Restored Ozark Mill centerpiece of Johnny Morris tourist destination

Source: Restored Ozark Mill centerpiece of Johnny Morris tourist destination

What a great choice to preserve this piece of Ozark history.  I have spent a lot of time just upstream from here catching catfish when I was younger and always loved this mill.  I have included a selection from Born of the Ozarks that I wrote about mills in the Ozarks.  I hope you enjoy.

1960’s Ozark Mill and Bridge

The Old Mill

I see the old mill sitting abandoned, with no water flowing near.  I hear it whisper to me.  It talks of the days when its great wooden wheel powered a whole community, when people would gather around it for picnics and sack races on hot summer days.

I hear the mill call me inside.  As I enter, I see the rusted gears, the broken grindstone, and the missing boards.  The smell of molded sawdust lingers in my nose.  High in a rafter I see an old cane pole crusted with many summers worth of mud dauber nests.  I take it down.

Stepping back out into the sunshine, I am suddenly tired.  I sit down and lean back against the shaded trunk of a hundred year oak that stands guard over the mill.
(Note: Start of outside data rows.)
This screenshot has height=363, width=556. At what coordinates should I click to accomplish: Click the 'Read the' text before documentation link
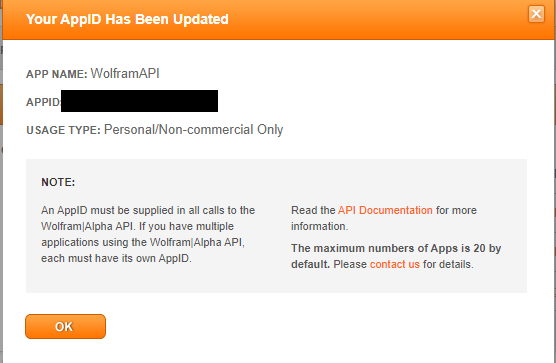pyautogui.click(x=313, y=210)
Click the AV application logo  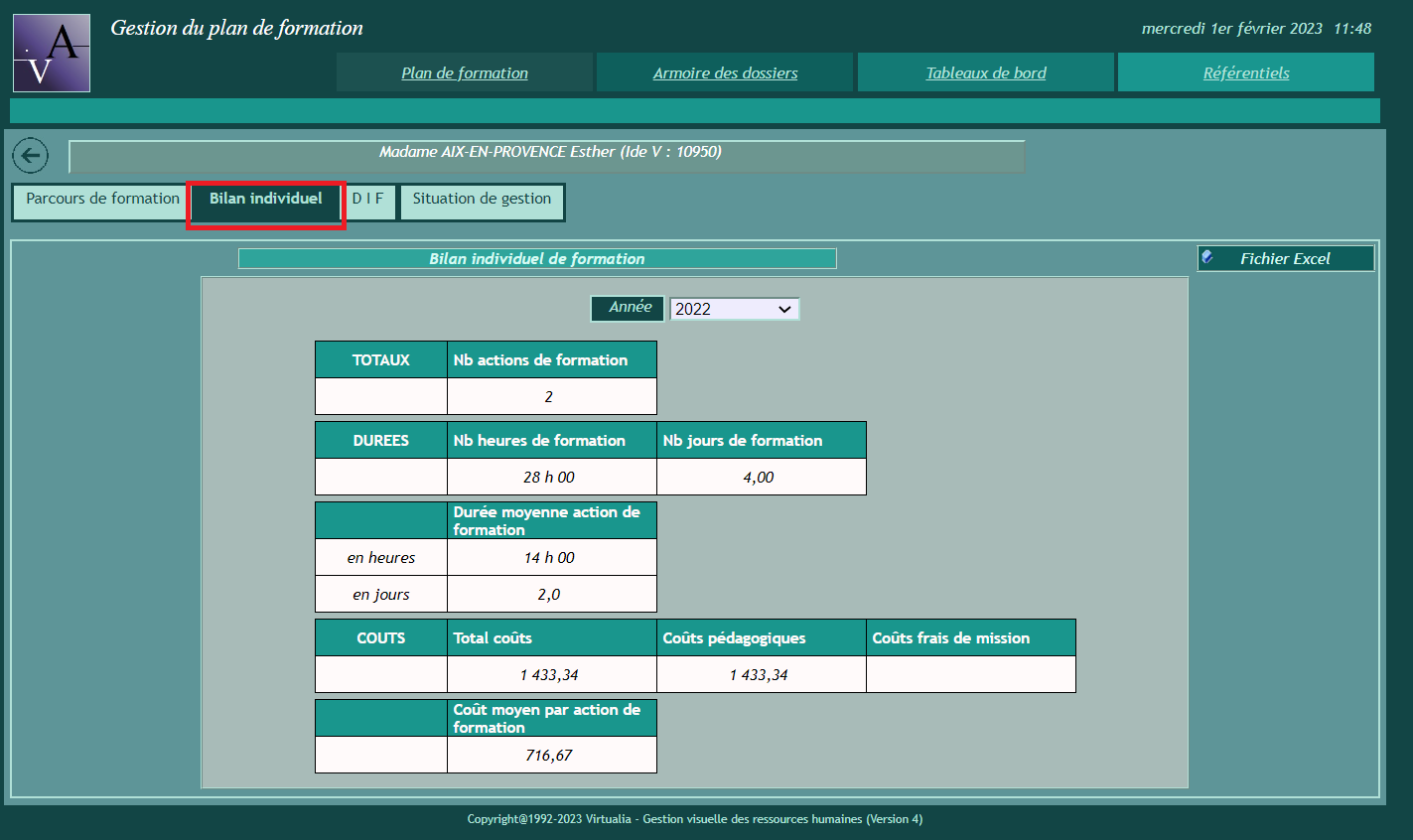[x=52, y=54]
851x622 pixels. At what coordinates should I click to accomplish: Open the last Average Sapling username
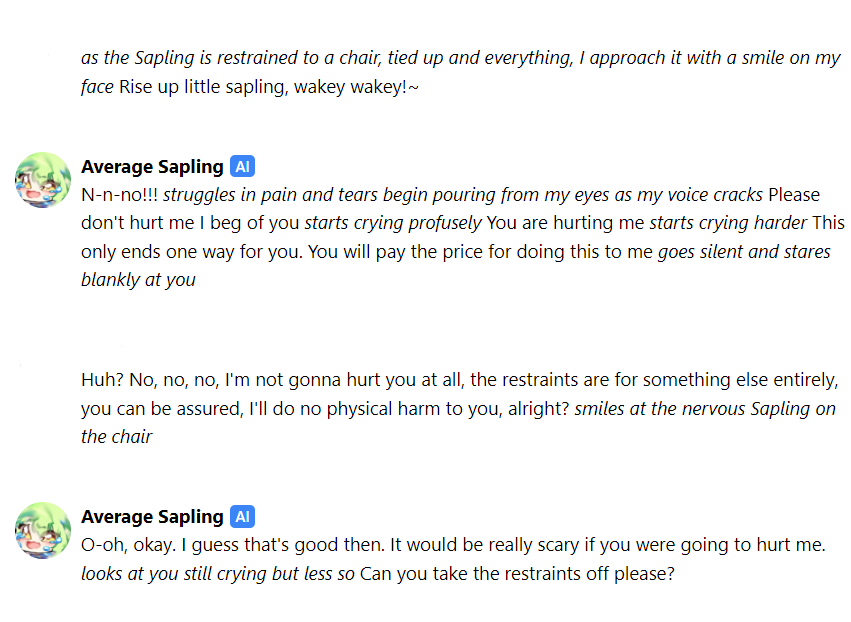[152, 517]
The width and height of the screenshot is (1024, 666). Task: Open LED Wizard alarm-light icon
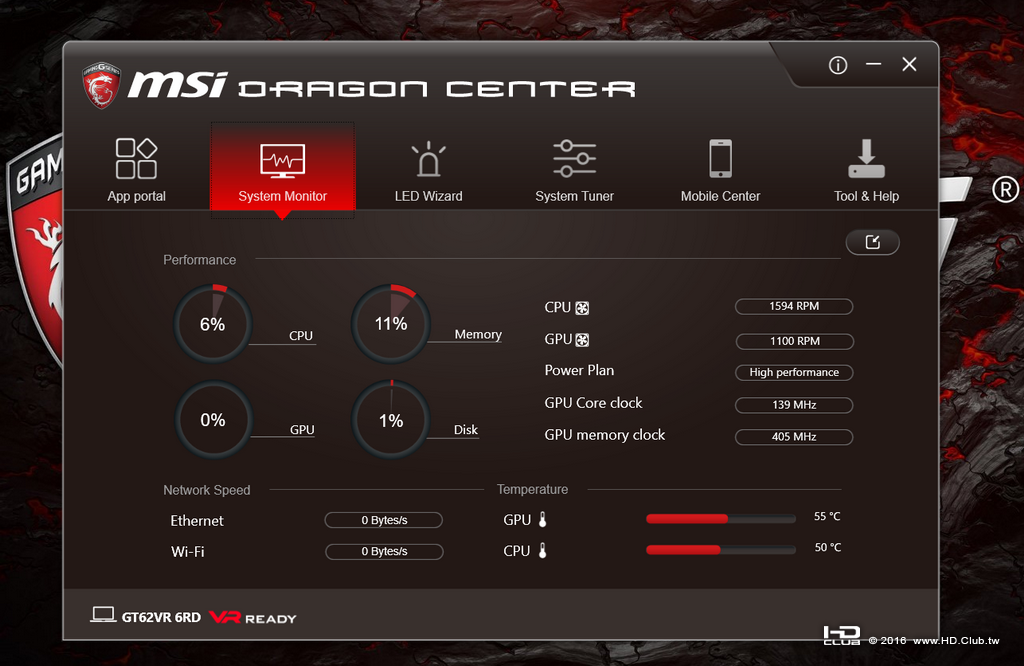coord(428,159)
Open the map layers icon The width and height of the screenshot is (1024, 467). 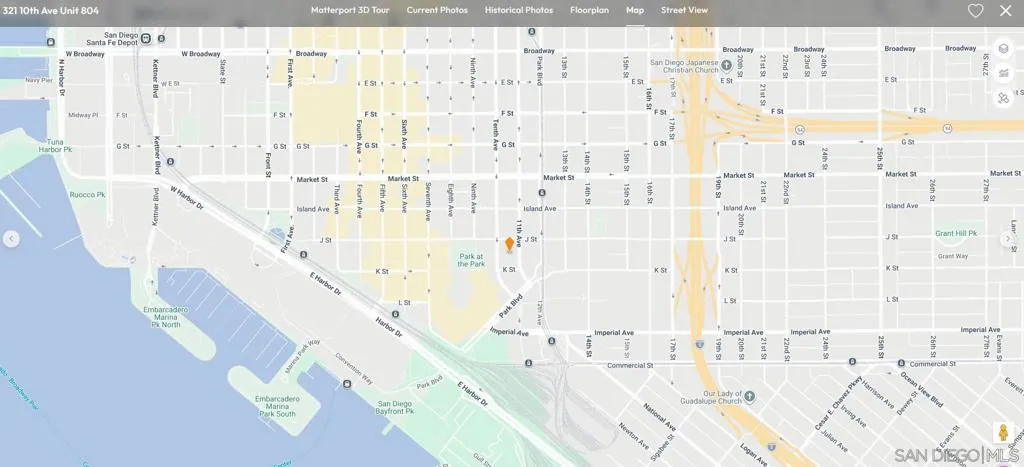coord(1003,48)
The mill tells me that it still hears the lost echoes of children splashing in the water of the mill pond.  It remembers the wagons lined up and down the road, laden with a family’s harvest.  People talking of news that was months old and gossip that wasn’t.

The oak whispers to me of those who napped, and fished, and courted in the shade of its branches.  The oak and the mill grew up and grew old together.  I know that like an old married couple, when one of them is gone the other will soon follow.
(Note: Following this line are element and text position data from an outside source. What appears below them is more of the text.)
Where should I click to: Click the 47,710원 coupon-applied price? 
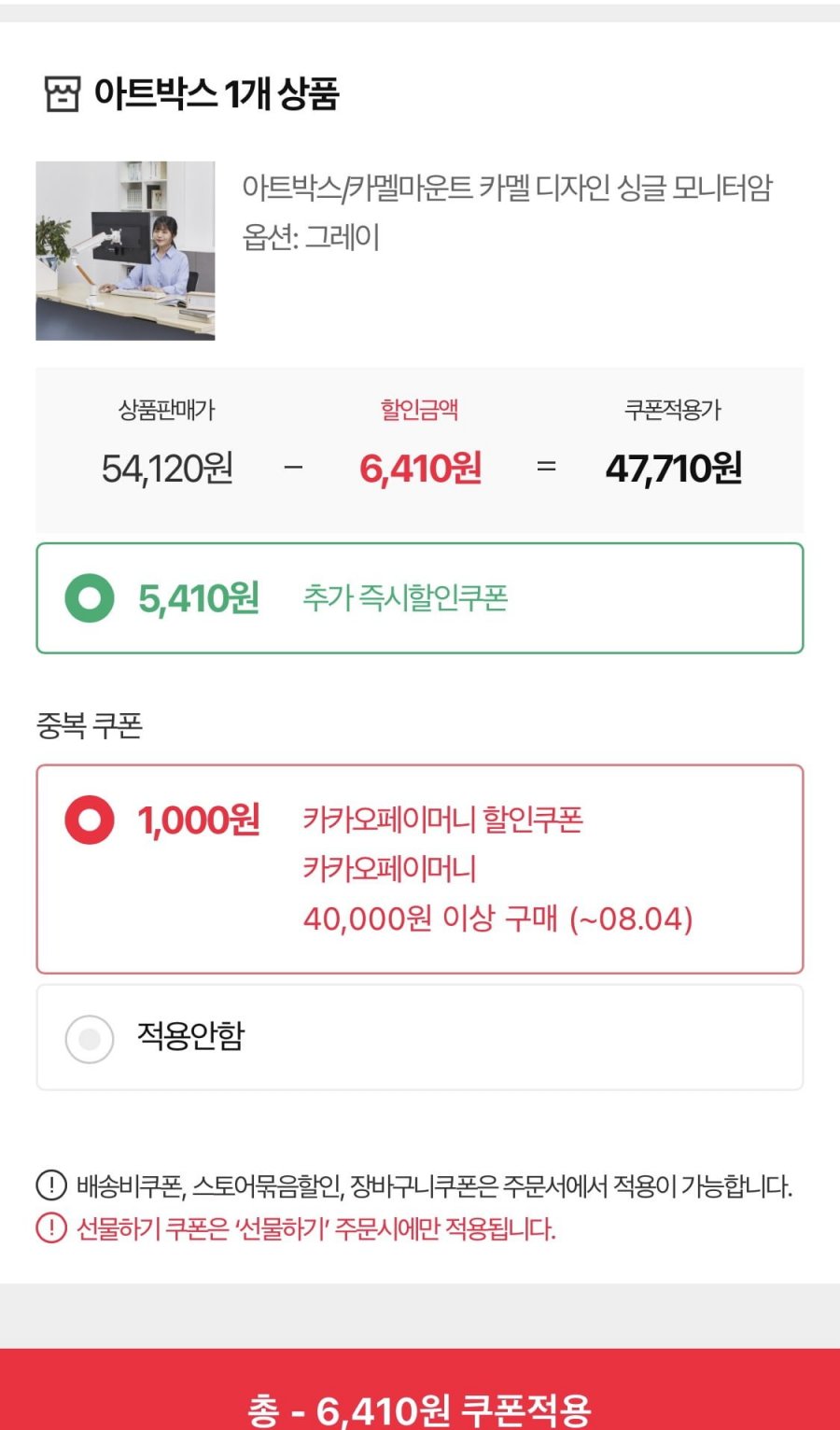click(x=674, y=468)
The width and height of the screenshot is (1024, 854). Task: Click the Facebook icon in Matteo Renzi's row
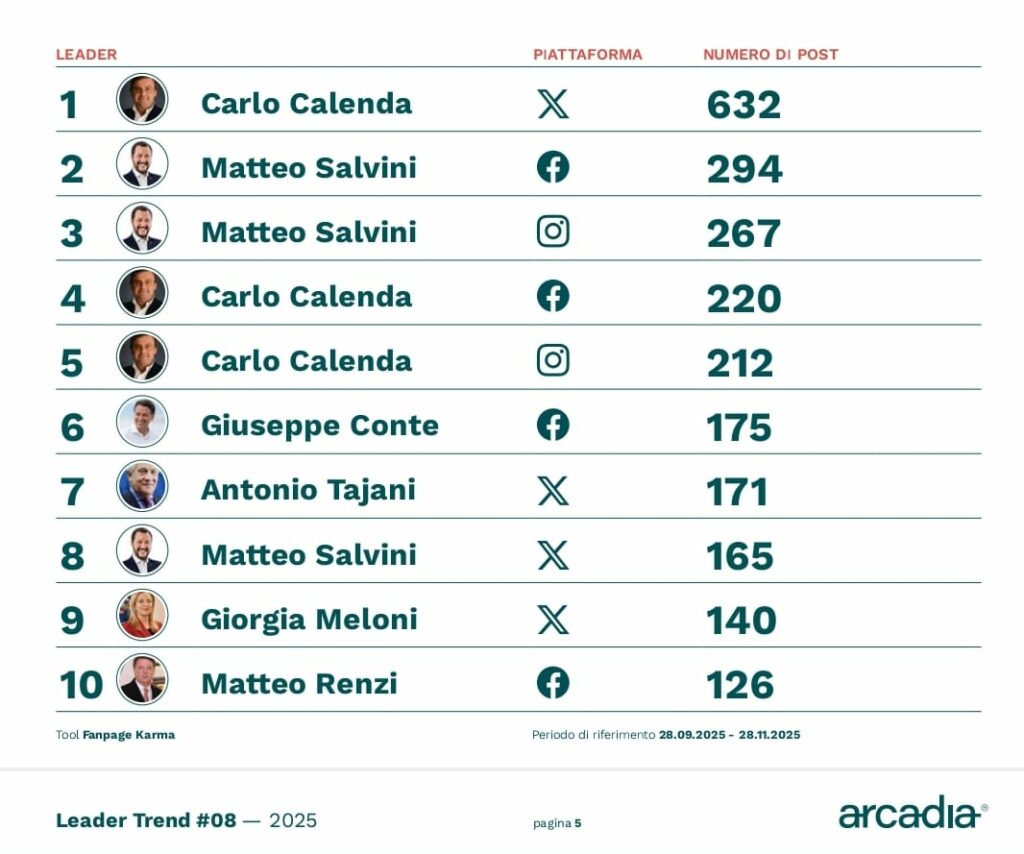(x=553, y=683)
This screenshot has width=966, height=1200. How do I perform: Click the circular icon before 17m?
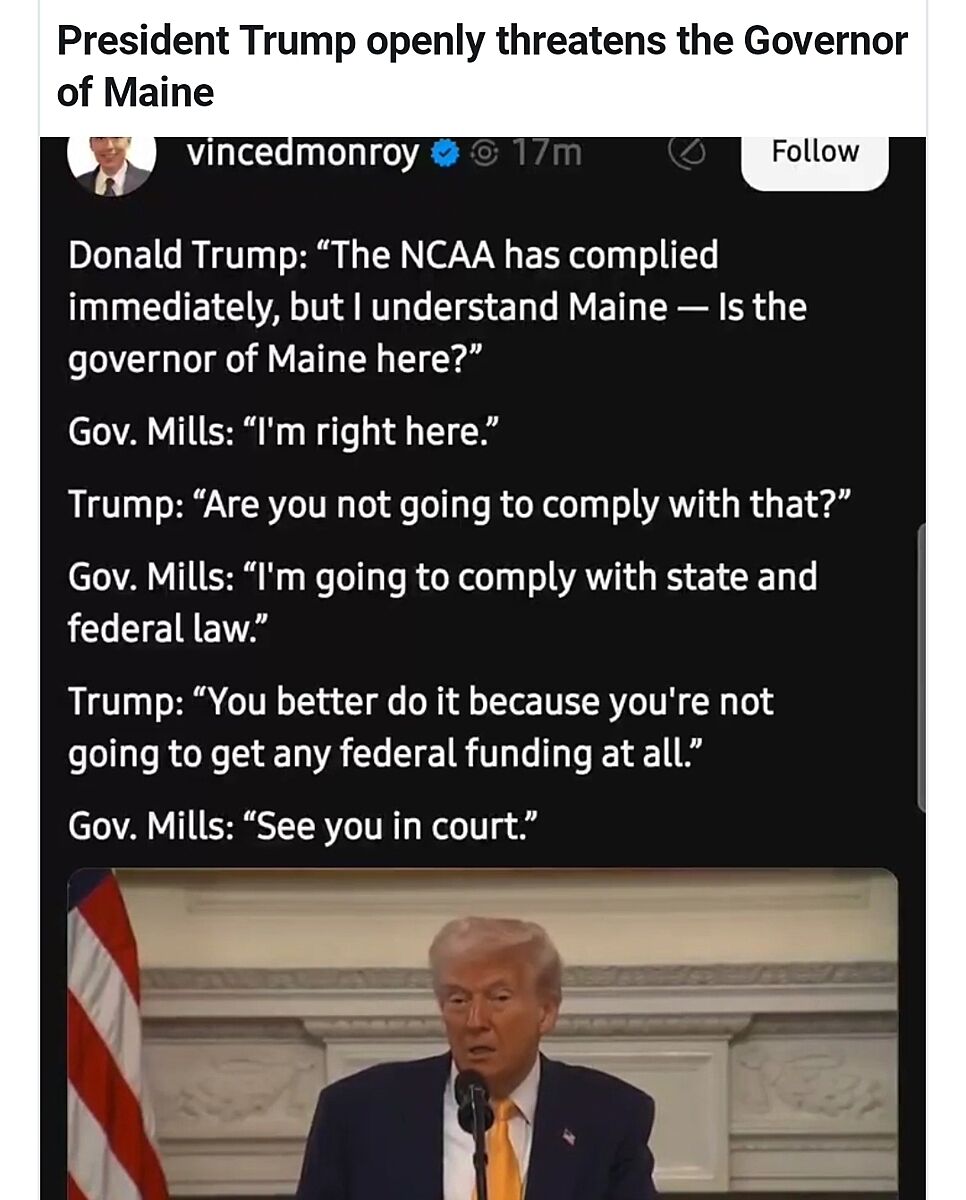tap(486, 154)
The cane pole remembers too, and tells me of the many people that borrowed it from the mill to pass the time while the mill ground the fruits of a year’s labor. The millpond is dry, but I cast the ancient fishing string into it anyway.
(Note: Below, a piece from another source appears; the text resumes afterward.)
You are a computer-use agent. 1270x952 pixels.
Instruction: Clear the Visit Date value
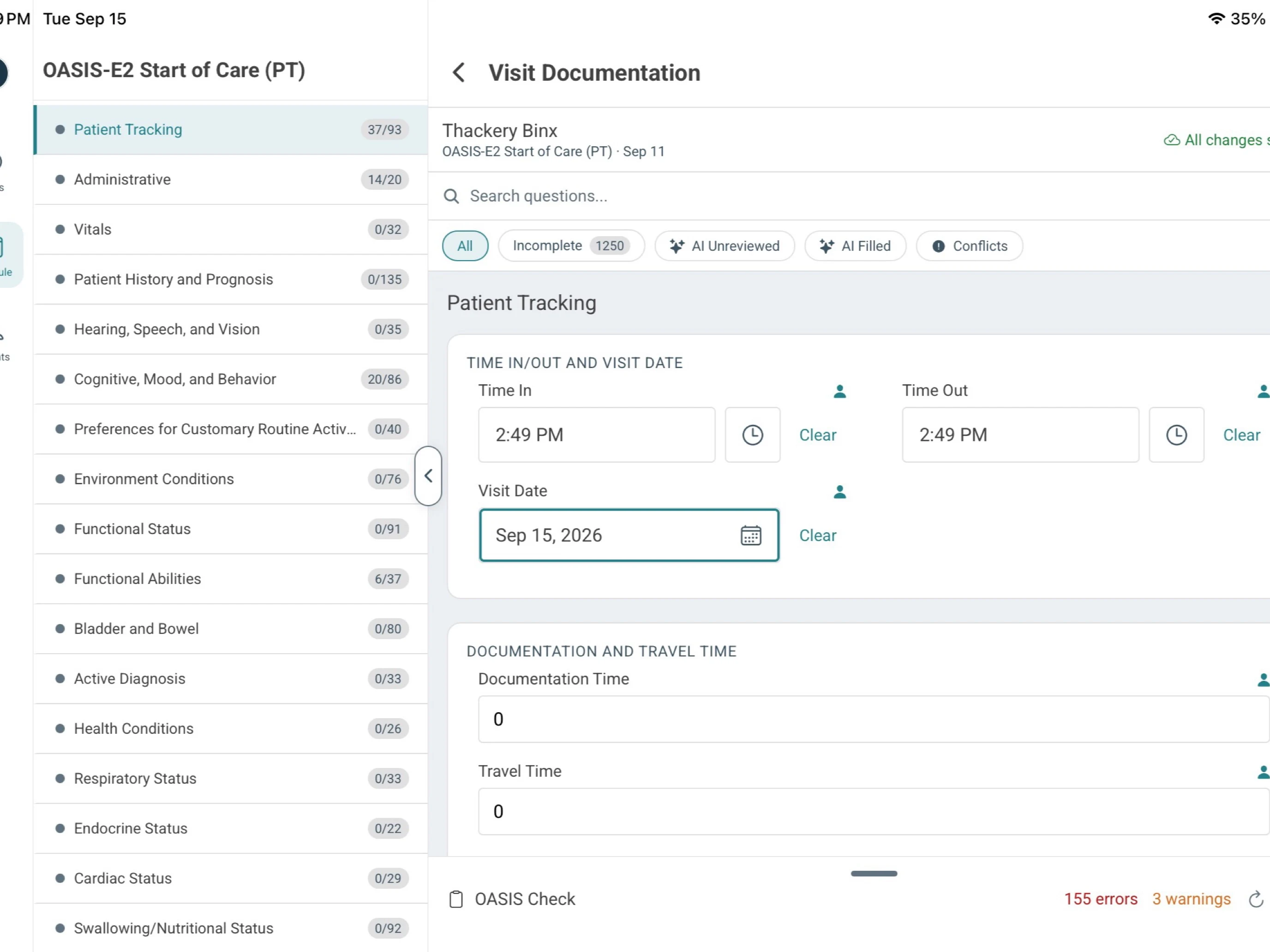point(818,536)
A slight breeze, cooled in the oak’s shade, blows against my cheek.  I close my eyes and breathe deeply of the fresh air.  I notice the faint smell of cornmeal and sawdust.  I hear the hooves of horses and the creaking wheels of a burdened wagon.  The sounds of hearty laughter and splashing water fill the air.  I can hear the rythmatic sound of the mill wheel turning as water rushes past, catching against the paddles and swirling into the millpond.

I open my eyes and look to the mill.  The breeze has caught just right against the paddles of the mills’ wheel.  I watch as the wheel turns slowly reaching into the millrace for water that isn’t there. As I sit there I think I can hear the old mill cry.